THE EARLY IDENTIFICATION
ADEs mimic natural disease states and may thus go undetected. Because ADEs are difficult to detect, practitioners may also prescribe pharmacotherapy for an unrecognized ADE, increasing the risk of additional ADEs. ADEs may also cause patients to lose confidence in or have negative emotions towards their physicians and seek self-treatments options, which may consequently precipitate additional ADEs. In addition, ADEs are rarely specific for a drug, diagnostic tests are usually absent and a re-challenge is rarely ethically justified. On the other hand, misdiagnosis may impose unnecessary restrictions. The evaluation of the causality in an ADE is fundamental to carry out an appropriate handling of the patient, since it allows avoiding a possible re-exposure to the drug in the future.
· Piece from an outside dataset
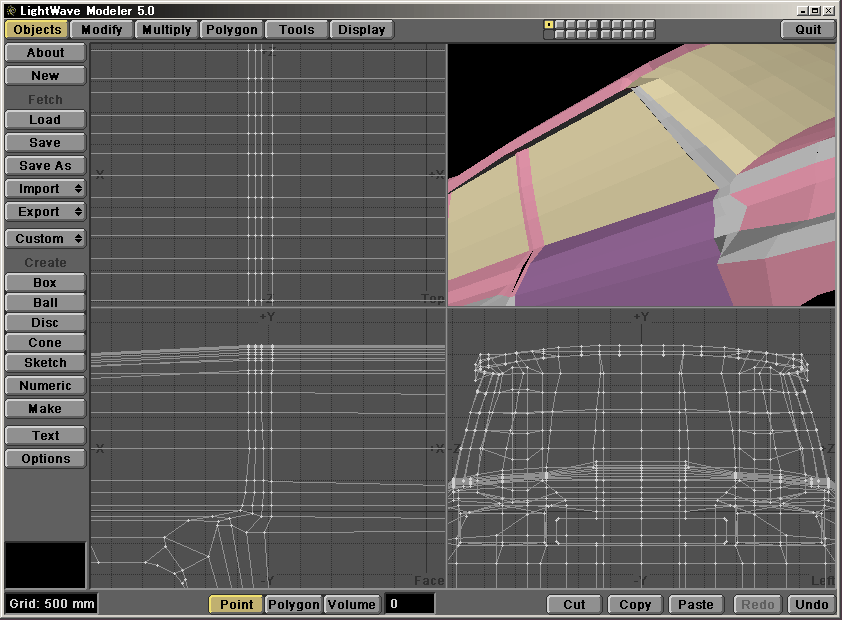
Task: Select the Ball creation tool
Action: pos(45,303)
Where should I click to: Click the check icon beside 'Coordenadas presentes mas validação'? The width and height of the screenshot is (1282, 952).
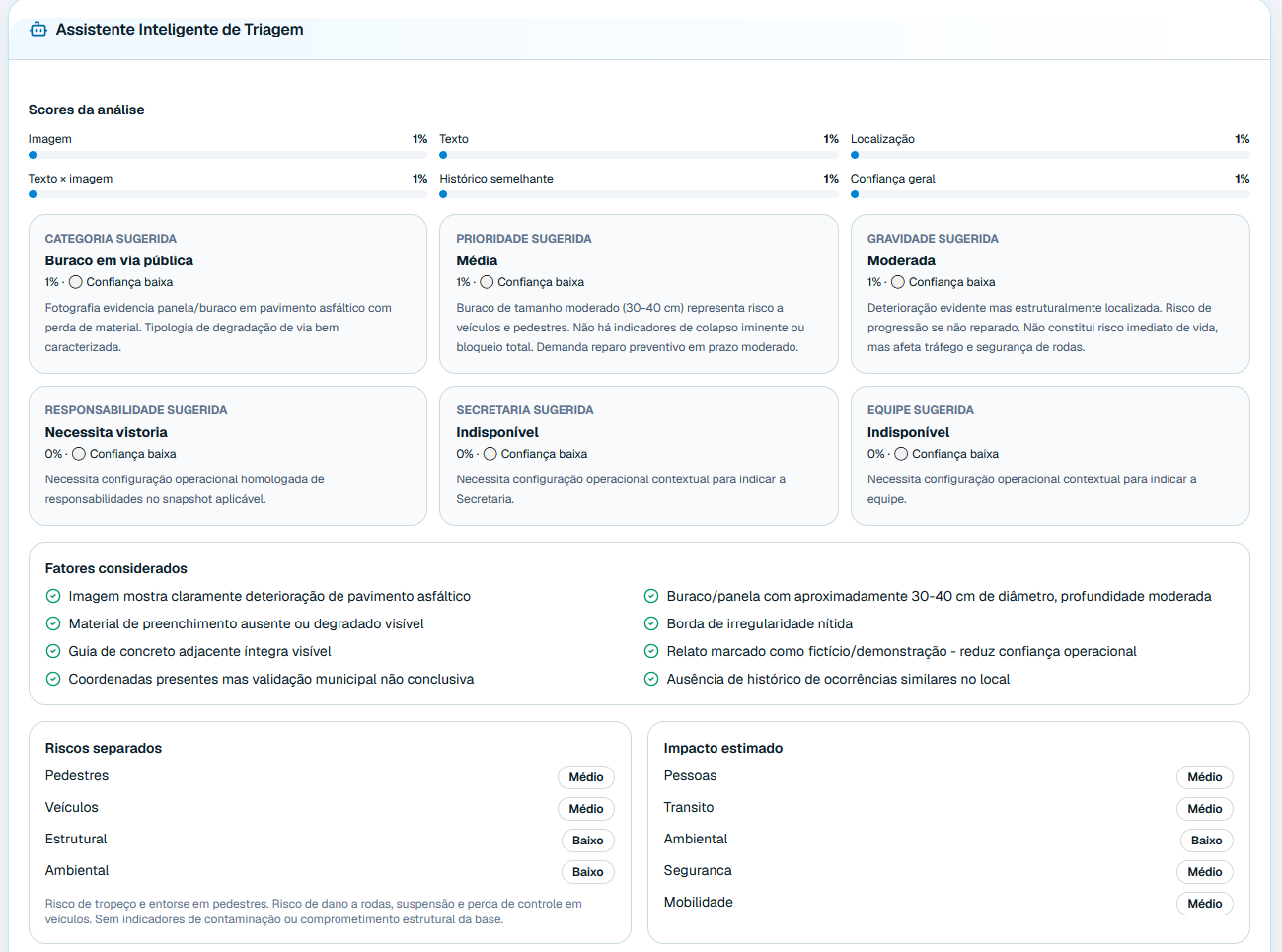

A few years ago, causality assessment was completely dependent on expert judgment (known as global introspection) but with great variability in the results. The algorithms of causality have lower variability and a very high sensitivity, but have a low specificity when there are several suspicious drugs. Therefore, it is necessary to carry out studies that allow the development and implementation of increasingly precise tests, to an early identification of the culprit drug of an ADE and in general the knowledge of the safety of drugs.
PREVENTION
Safe and appropriate prescribing is a complex process, involving issues of over-prescription, under-prescription, inappropriate prescription, prescription in high risk situation, interaction prescription, rechallenge to a drug that causes harm, and transitions of care. Special populations, including women, children, the elderly, pregnant women and patients with concurrent disease states, are also at risk because of changes in pharmacokinetics, pharmacodynamics, pharmacogenetics, genomics or metabolomics. The initiatives to reduce the harm of medication span multiple levels, such as: (a) empowerment of patients, caregivers, and the general public; (b) health information systems; (c) clinical decision-making across health care provider and professional groups; (d) health and social policies related to prescribing appropriateness; and (e) research and innovation related to a better prescribing. Each of these actions/initiatives constitutes an important cross-cutting element to bring about health system change to promote a medication without harm.
The aim of this Research Topic is to assemble review and original research of ADE early detection, identification of the culprit drug and treatment strategies. ADE reporting programs around the world are collected. Strategies in preventing ADEs are very welcome.